おすすめポイント 時代背景を基に『こころ』の上巻を分析
『こころ』は、有名かつ解釈の余地が多分にある文学作品であるがゆえに、多くの解説書籍や動画が存在します。しかし、より説得力のある情報を得ようとすると、どれを選べばよいか迷ってしまうこともあるのではないでしょうか。本動画では、近代小説の研究を行い、夏目漱石に関する書籍を複数手がけている小森氏による解説を、YouTubeで手軽に見ることができます。文学研究の立場から、どのような分析がされているのかを知りたいという方には、本動画は一見の価値があります。
また、本文を読み上げて引用しながら、『こころ』の舞台となる明治時代末期の状況も解説に取り入れられているのが特徴的です。

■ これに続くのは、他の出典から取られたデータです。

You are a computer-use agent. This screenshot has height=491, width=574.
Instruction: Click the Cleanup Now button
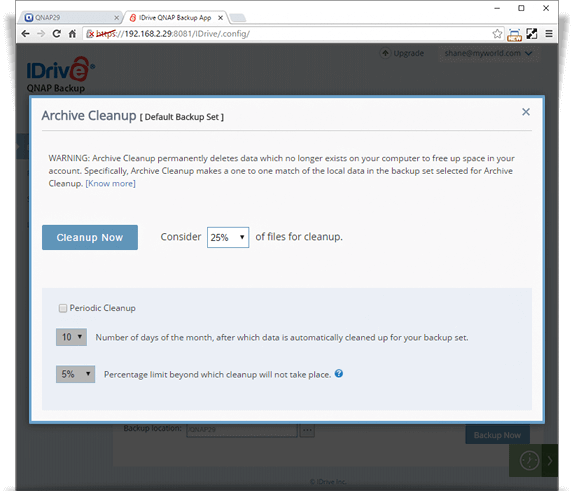pos(90,238)
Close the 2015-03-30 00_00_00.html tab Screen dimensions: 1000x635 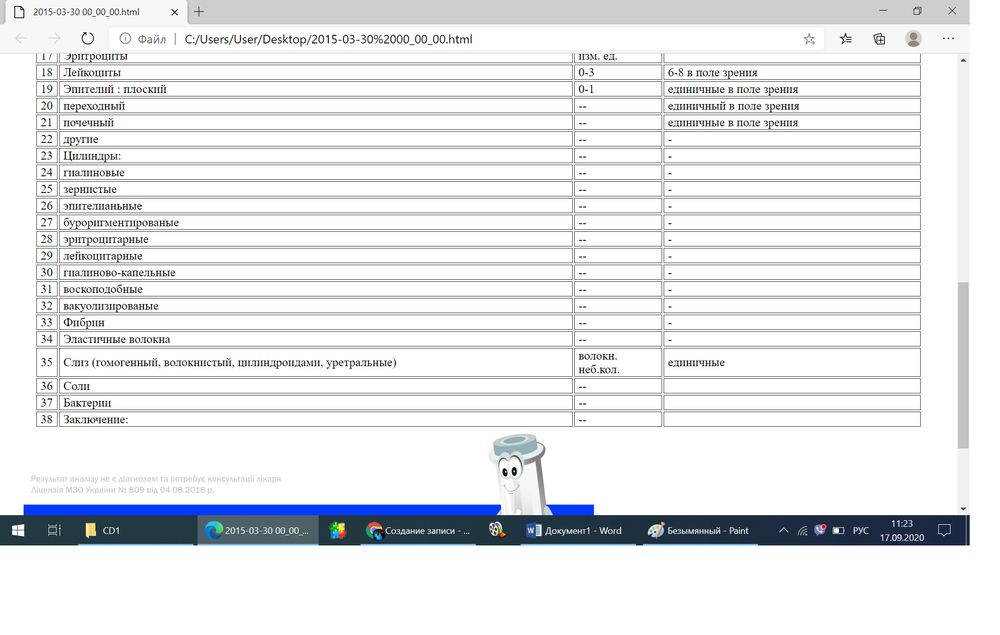pyautogui.click(x=171, y=11)
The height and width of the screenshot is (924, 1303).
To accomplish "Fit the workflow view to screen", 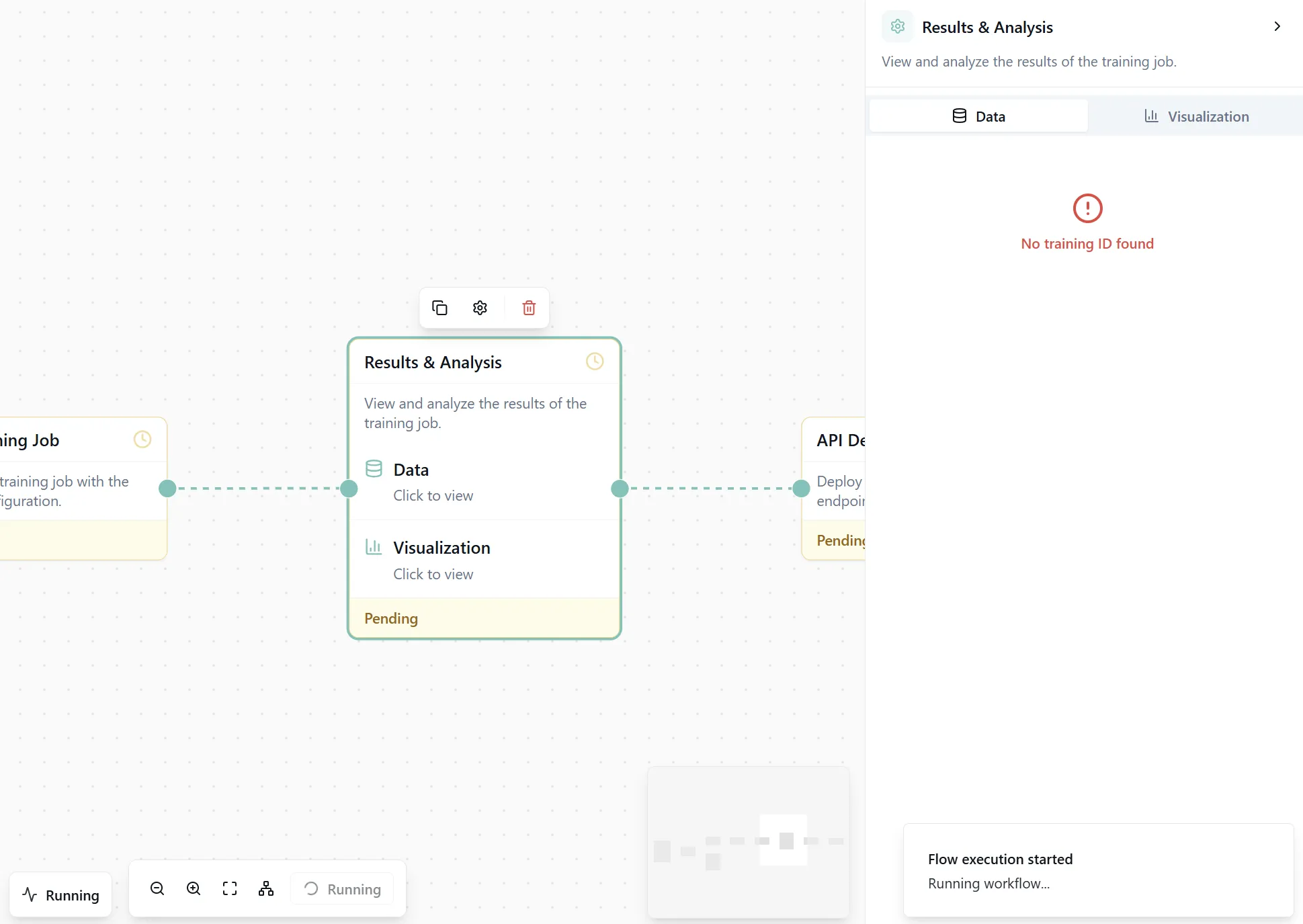I will [x=229, y=888].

例えば11’13”~20’02”では、「海水浴」という言葉が明治時代に西洋からもたらされた言葉であることを取り上げています。『こころ』で描かれている明治時代という設定に入り込みやすくする仕掛けになっていることなどが紹介されています。この動画を見ることで、作品に関する周辺知識を得ることができるのもオススメしたいポイントです。
活用方法
本動画は、上巻全体の概要を説明するものではないため、あらすじを知るために授業内で流すという方法はあまりおすすめできません。しかし、上巻全36章のうち1〜5章のみを取り上げて詳細に説明しており、本文の読みを深めるのには適しているでしょう。
教科書の『こころ』の掲載箇所は、下巻の「先生と遺書」のみですが、授業では内容紹介として作品全体を取り扱う先生も多いのではないでしょうか。本動画は、先生自身の教材研究や、『こころ』を文学研究の立場から専門的に学んでみたいという生徒への紹介用動画としての活用方法が考えられます。
本動画をおすすめしたいのは、授業では詳しく扱わないために、読み流してしまいがちな上巻を深く知りたいという方です。中でも『こころ』に関する時代背景などの知識を得たい方に、特に見ていただきたい動画です。